Wegen der „erheblichen Einschränkungen“, die dieser Raum auf suizidale
Häftlinge ausübt, sei das jedoch nur die äußerste Maßnahme. Der 26-Jährige
sei nach Gesprächen mit einer Psychologin in die niedrigschwelligere
Suizid-Präventionszelle verlegt worden, wo es auch Gegenstände wie Heizung
und Fenster gibt, „weil ein Suizid bei ihm von vornherein als
unwahrscheinlich beurteilt wurde“, sagt Bauer – „im Nachhinein eine
tragische Falschdiagnose.“ Eine Rund-um-die-Uhr-Videoüberwachung gibt es
allerdings auch in der Suizid-Präventionszelle. Wieso also ist nicht
aufgefallen, dass der Mann sich an seinem Fenster strangulierte? „Wir haben
eine Sicherheitszentrale mit 20 Monitoren, die immer mit zwei Leuten
besetzt ist“, sagt Bauer. Nur hätten die beiden Beamten auch noch andere
Aufgaben als Videoüberwachung, zumindest einer jedoch sitze immer vor den
Monitoren.
Nur vergangenen Samstag offenbar nicht: „In der Nacht klagte ein anderer
Insasse über starke Schmerzen und ein Krankentransport ins Krankenhaus
musste organisiert werden – in diesem Moment hatte man die
Suizid-Präventionszelle nicht zu 100 Prozent im Blick“, sagt Bauer.
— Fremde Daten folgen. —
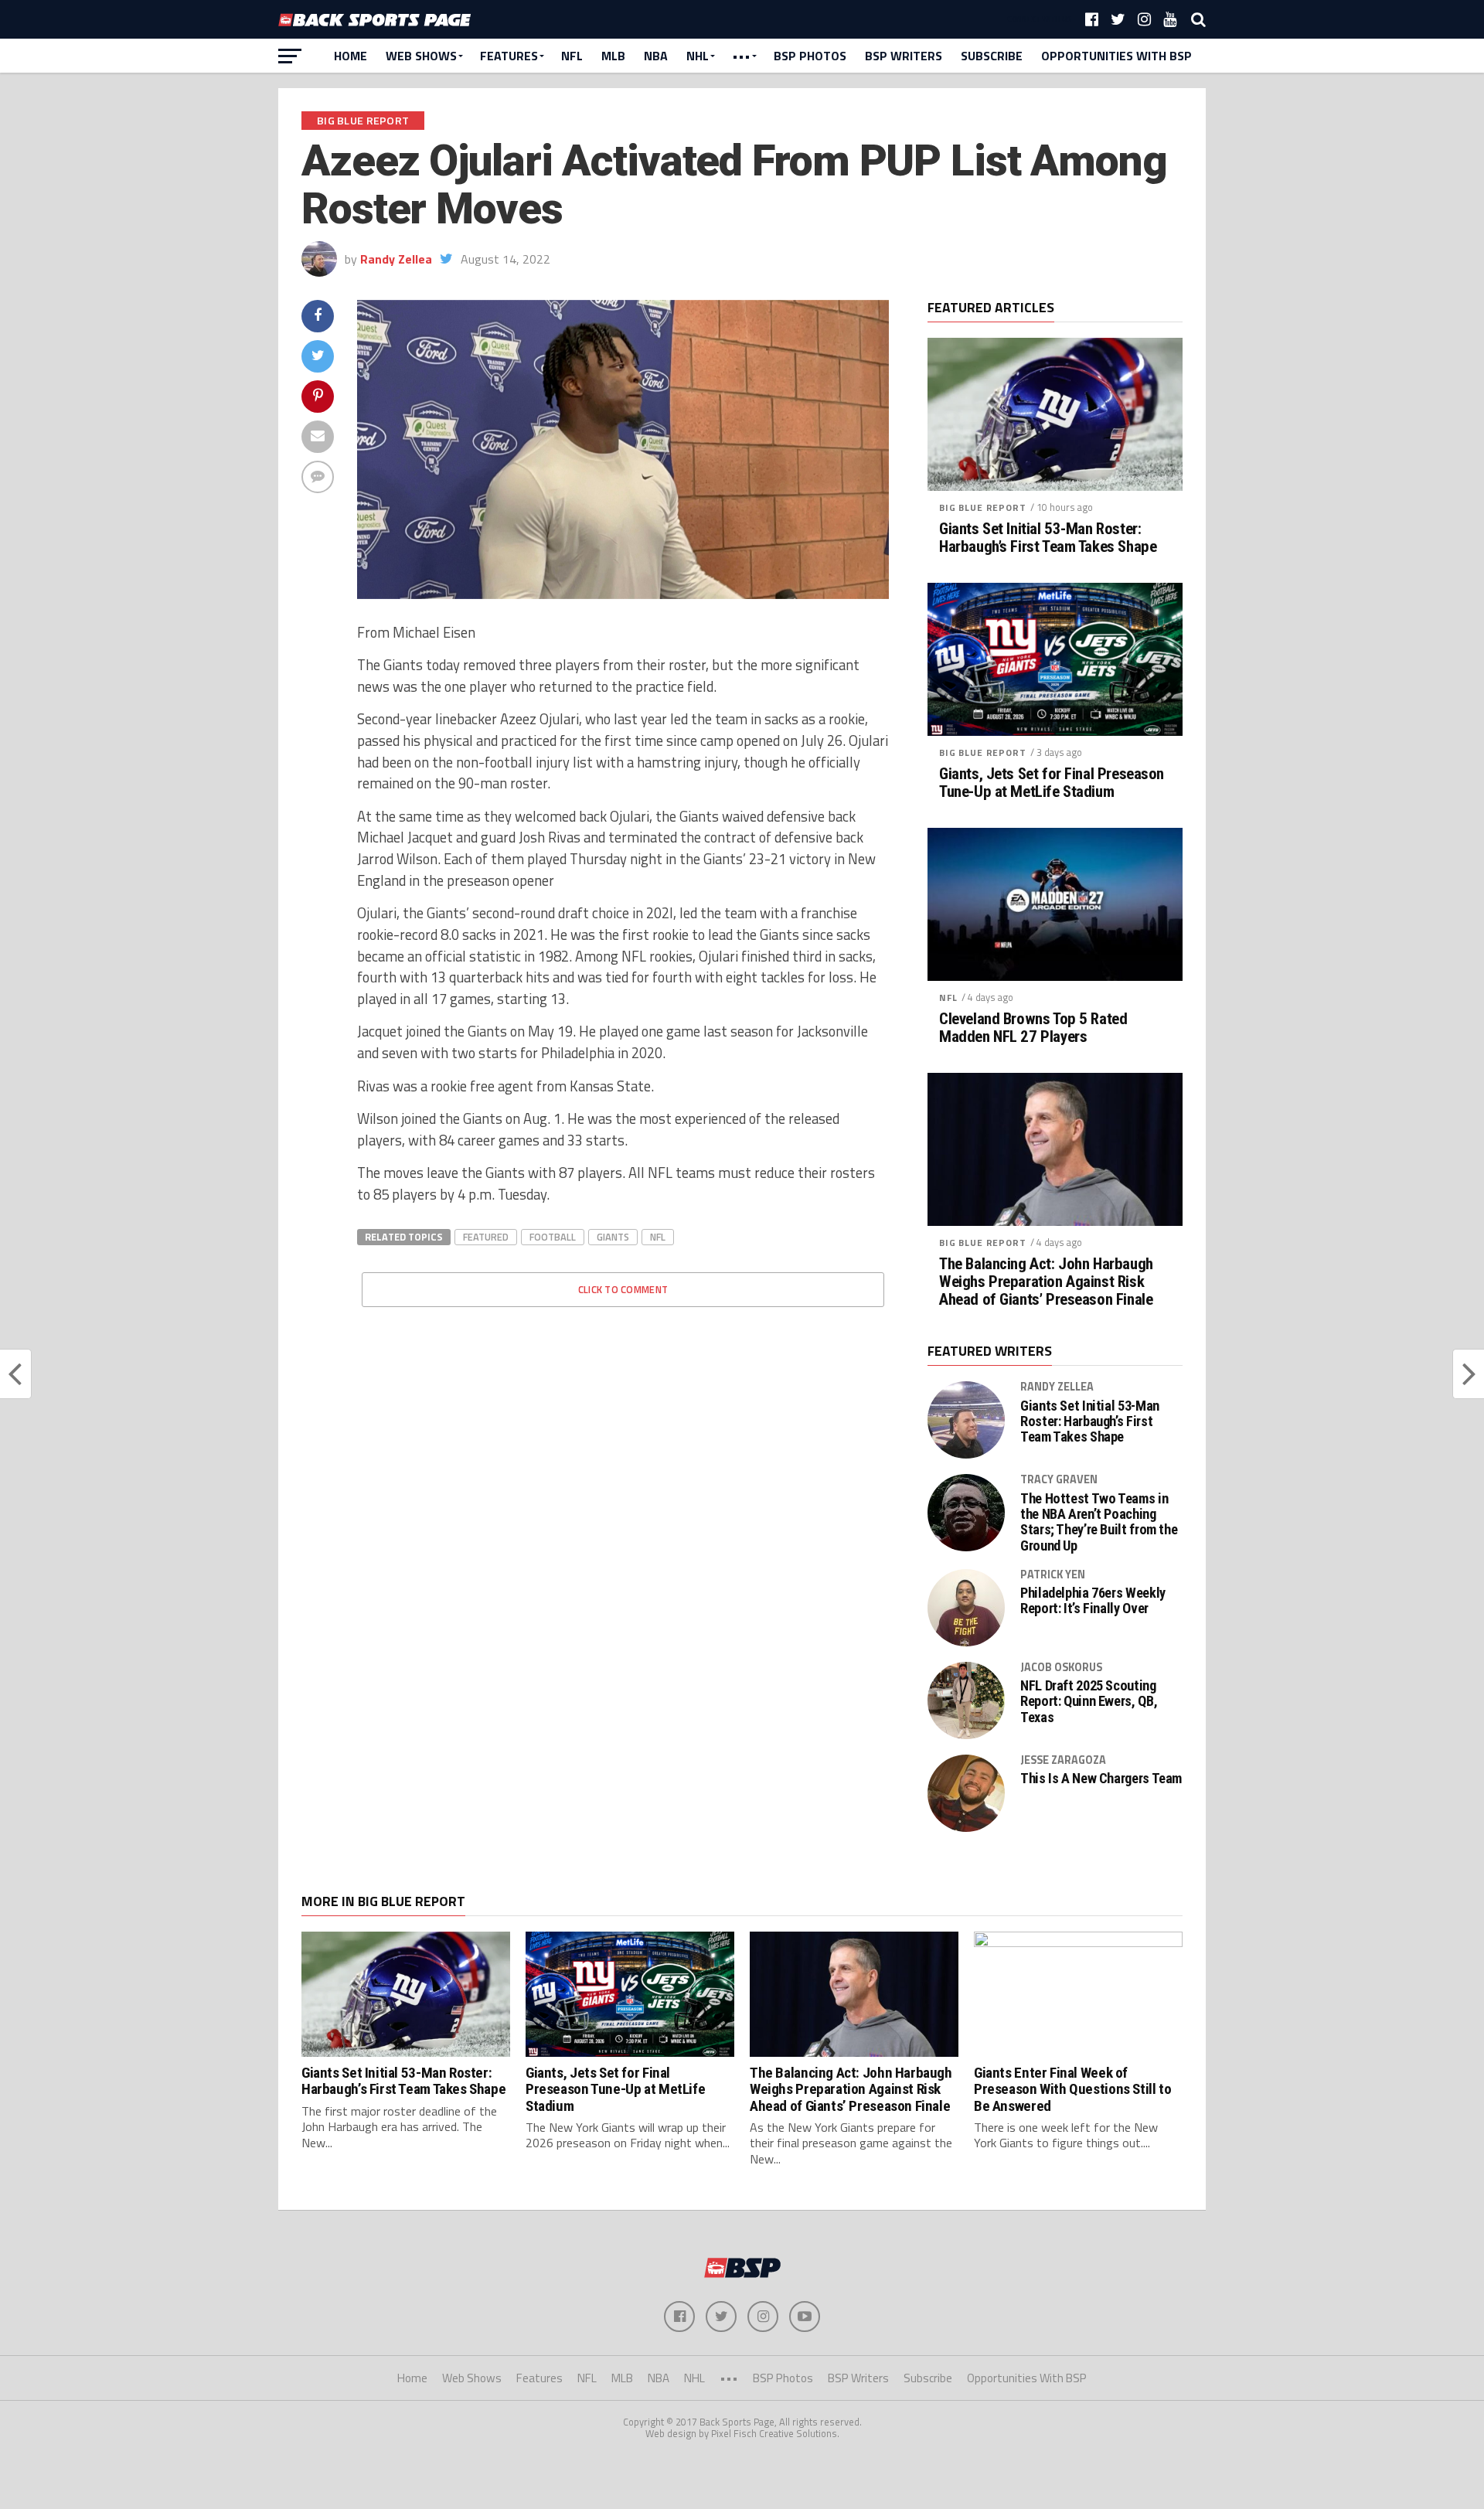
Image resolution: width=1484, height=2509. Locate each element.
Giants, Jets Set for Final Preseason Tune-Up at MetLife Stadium (1051, 783)
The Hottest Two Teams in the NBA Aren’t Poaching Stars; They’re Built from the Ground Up (1098, 1522)
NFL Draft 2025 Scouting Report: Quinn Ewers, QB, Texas (1088, 1701)
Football (552, 1236)
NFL (572, 55)
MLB (613, 55)
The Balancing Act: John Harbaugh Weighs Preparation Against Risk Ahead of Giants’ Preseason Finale (1046, 1282)
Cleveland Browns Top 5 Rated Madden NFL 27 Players (1033, 1028)
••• (741, 55)
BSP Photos (810, 55)
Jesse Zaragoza (1063, 1760)
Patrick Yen (1052, 1574)
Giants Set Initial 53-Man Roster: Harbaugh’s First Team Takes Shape (1047, 538)
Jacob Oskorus (1061, 1667)
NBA (656, 55)
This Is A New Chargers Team (1101, 1778)
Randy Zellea (396, 259)
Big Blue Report (982, 507)
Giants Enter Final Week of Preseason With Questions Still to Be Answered (1072, 2089)
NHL (697, 55)
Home (350, 55)
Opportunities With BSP (1116, 55)
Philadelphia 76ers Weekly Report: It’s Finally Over (1093, 1600)
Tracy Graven (1059, 1479)
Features (509, 55)
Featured (486, 1236)
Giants (613, 1236)
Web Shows (421, 55)
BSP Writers (903, 55)
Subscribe (992, 55)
Als die Beamten den Mann leblos neben dem Bett auf dem Bauch liegen sahen,
habe man sofort Wiederbelebungsmaßnahmen eingeleitet. Woher der Gefangene
die Schnur hatte, kann Bauer nicht beantworten, zumal nun
Staatsanwaltschaft und Polizei die Ermittlungen übernommen haben.
Oberstaatsanwalt Passade bestätigt, dass nun ein
„Todesursachenermittlungsverfahren“ stattfinde, um die Umstände abzuklären
und ein Fremdverschulden auszuschließen. In den nächsten Tagen sei mit
einem Ergebnis zu rechnen.
Der 26-Jährige saß in Untersuchungshaft, weil er Anfang Dezember auf seine
Freundin im Bremer Stadtteil Gröpelingen mit einem Messer eingestochen und
diese schwer verletzt hatte. Die Frau ist inzwischen außer Lebensgefahr.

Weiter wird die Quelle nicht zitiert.